In a statement released on Monday, 22 November, the Senate writes:

“At the unexpected announcement by the French authorities of a “fleet exit plan” (PSF) – with compensation, instead of the retaliatory measures announced – the senators expressed their dismay and astonishment.

“Indeed, during their hearing on June 17, 2021 in the Senate, Ms. Annick Girardin, Minister of the Sea, and Mr. Clément Beaune, Secretary of State for European Affairs, emphasized the great firmness of the Government’s support for fishermen. French, so that the latter can continue to access British waters and thus continue their activity.

“Six months later, the stalemate remains with the United Kingdom, with a particularly acute dimension of conflict in the case of the island of Jersey. Have the British won their showdown with the French authorities?

“This compensation for professionals who do not obtain a license to fish around Jersey actually amounts to accepting a reduction that does not speak for itself in the number of French vessels in activity, while the common fisheries policy guarantees sustainable fishing. Will 40 to 60 million euros be enough to buy back this disastrous signal sent to French fishermen?

“The Senate European Affairs Committee and its Economic Affairs Committee, to which the “Fisheries and Seafood” study group is attached, deplore the fact that the commitments made by the French Government have not been kept. It is the French fishermen who will unfortunately bear the brunt of this sad renunciation, the repercussions of which will in no way be limited to the Anglo-Norman fishing zones.”

In response to the statement, Annick Girardin tweeted, “No, the @gouvernementFR did not “let go of the French fishermen”. Stop caricature and place unity.
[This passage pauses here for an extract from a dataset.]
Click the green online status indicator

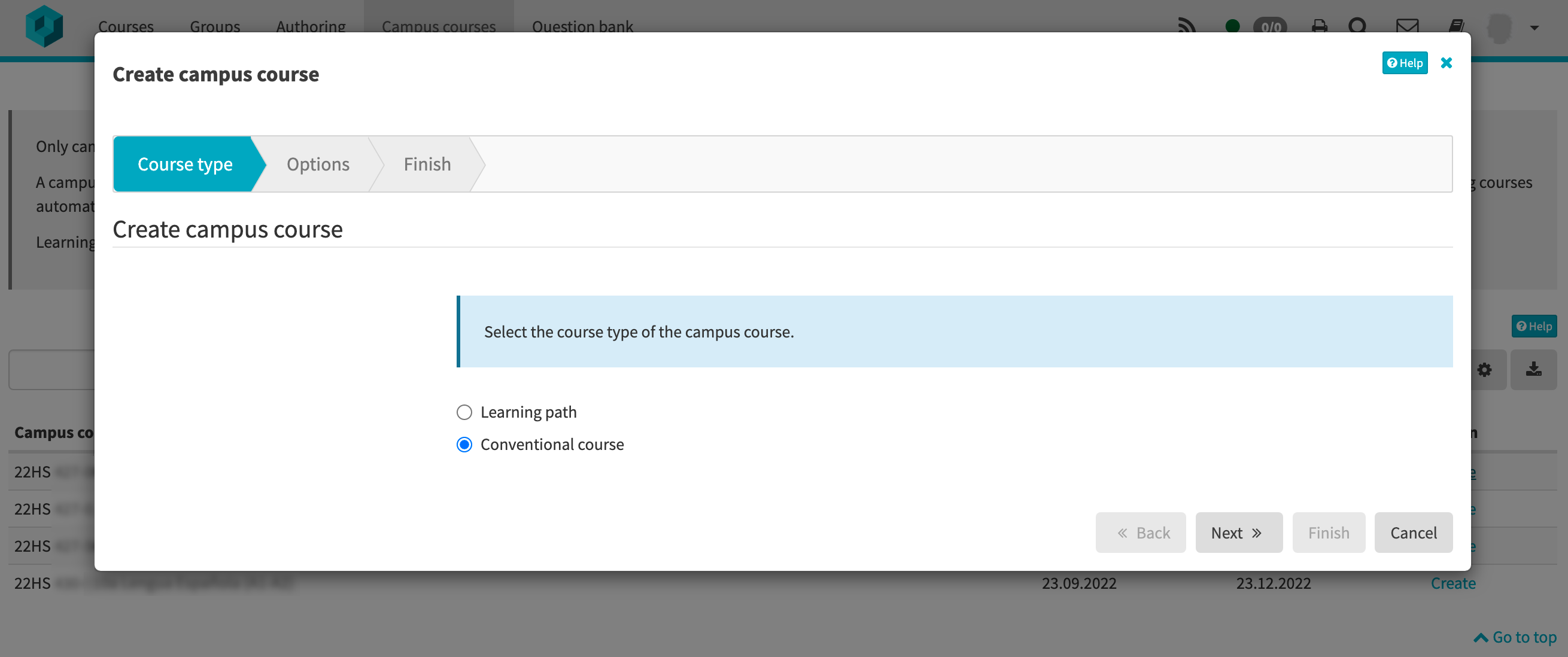(1232, 26)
I presented the support mechanisms in case the negotiations do not succeed, including the withdrawal from the fleet. As Minister, my role is to plan.”

Elsewhere, the French Government is reported to have told the EU Commission to notify the UK that it has until 10 December 2021 to resolve the dispute.

Since January 01, 2021, France has obtained “more than 960 licenses” for fishing in British waters and the Channel Islands, but Paris is still asking for more than 150 authorisations claimed by the French Ministry for the Sea.

According to an EU spokesperson, on Wednesday the EU Commission asked London to settle the post-Brexit dispute over fishing licenses with France by December 10.

“Commissioner Virginijus Sinkevicius (Environment and Fisheries) spoke today with (British) Minister George Eustice and insisted that disputes over fishing licenses be concluded by 10/12/2021”, said the spokesperson.

“Regarding the replacement vessels and the waters of Guernsey, work is continuing to find a solution by the end of the month,” he said.

France raised the tone and asked the Commission to be “more active” to settle this dispute.

“The space for dialogue must have a deadline and this deadline the Commission must give to the United Kingdom”, declared the French Minister for the Sea, Annick Girardin.